- **AVAILABLE DATA**:

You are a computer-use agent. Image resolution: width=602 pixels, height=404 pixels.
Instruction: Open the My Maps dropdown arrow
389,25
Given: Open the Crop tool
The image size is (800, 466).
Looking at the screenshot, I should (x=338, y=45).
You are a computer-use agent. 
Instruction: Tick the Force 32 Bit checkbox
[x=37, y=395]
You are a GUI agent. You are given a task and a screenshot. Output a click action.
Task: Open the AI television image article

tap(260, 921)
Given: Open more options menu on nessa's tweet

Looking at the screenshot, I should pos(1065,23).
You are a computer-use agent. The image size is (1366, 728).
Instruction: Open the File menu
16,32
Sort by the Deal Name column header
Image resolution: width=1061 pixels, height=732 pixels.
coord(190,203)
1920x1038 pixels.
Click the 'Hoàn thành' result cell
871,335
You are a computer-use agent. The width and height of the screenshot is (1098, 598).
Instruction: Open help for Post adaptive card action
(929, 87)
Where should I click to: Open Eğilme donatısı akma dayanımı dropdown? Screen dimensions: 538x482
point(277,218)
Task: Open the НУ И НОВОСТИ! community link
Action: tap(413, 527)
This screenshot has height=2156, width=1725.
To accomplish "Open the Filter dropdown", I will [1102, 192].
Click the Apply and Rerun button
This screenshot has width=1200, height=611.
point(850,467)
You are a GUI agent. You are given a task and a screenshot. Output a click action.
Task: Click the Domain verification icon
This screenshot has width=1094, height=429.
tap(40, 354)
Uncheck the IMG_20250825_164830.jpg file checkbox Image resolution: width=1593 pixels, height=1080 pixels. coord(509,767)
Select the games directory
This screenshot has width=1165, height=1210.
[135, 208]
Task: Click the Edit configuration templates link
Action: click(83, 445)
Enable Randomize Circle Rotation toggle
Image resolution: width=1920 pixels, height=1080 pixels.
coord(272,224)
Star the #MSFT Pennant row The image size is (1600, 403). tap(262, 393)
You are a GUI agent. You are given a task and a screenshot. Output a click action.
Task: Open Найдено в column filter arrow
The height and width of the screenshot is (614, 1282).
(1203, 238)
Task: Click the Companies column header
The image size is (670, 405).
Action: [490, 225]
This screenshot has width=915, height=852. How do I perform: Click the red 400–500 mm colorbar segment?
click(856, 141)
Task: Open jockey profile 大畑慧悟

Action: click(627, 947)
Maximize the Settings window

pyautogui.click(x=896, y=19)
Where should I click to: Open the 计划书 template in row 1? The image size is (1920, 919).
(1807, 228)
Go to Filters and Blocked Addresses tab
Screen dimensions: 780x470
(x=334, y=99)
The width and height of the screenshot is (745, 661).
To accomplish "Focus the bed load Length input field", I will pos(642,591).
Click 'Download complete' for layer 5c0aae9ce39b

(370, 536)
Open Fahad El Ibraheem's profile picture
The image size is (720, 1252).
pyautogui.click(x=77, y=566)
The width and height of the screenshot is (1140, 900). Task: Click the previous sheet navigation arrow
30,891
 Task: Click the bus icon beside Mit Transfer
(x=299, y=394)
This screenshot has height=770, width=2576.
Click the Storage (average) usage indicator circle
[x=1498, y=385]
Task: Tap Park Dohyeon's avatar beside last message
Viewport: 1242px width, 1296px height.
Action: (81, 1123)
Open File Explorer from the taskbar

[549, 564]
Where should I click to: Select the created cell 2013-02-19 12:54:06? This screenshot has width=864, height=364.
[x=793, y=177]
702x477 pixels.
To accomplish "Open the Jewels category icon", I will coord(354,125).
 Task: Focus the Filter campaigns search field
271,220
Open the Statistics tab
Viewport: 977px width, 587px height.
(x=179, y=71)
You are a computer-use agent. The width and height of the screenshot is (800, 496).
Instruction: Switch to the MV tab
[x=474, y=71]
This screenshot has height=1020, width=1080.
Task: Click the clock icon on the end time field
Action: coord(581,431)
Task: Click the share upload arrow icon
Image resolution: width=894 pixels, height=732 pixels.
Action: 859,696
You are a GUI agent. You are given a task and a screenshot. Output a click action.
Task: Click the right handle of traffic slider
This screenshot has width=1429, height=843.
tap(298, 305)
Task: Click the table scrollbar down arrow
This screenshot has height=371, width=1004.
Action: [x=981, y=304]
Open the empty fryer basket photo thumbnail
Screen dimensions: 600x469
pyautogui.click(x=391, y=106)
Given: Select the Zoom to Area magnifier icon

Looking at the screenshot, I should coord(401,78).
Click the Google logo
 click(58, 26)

- **PROMPT**:
There is a line with "The width and height of the screenshot is (1140, 900)." and a line with "702x477 pixels." above. Copy exactly those two lines and all lines between them, with nothing else.

- **ANSWER TO THE PROBLEM**:
The width and height of the screenshot is (1140, 900). Task: Click the previous sheet navigation arrow
30,891
 Task: Click the bus icon beside Mit Transfer
(x=299, y=394)
This screenshot has height=770, width=2576.
Click the Storage (average) usage indicator circle
[x=1498, y=385]
Task: Tap Park Dohyeon's avatar beside last message
Viewport: 1242px width, 1296px height.
Action: (81, 1123)
Open File Explorer from the taskbar

[549, 564]
Where should I click to: Select the created cell 2013-02-19 12:54:06? This screenshot has width=864, height=364.
[x=793, y=177]
702x477 pixels.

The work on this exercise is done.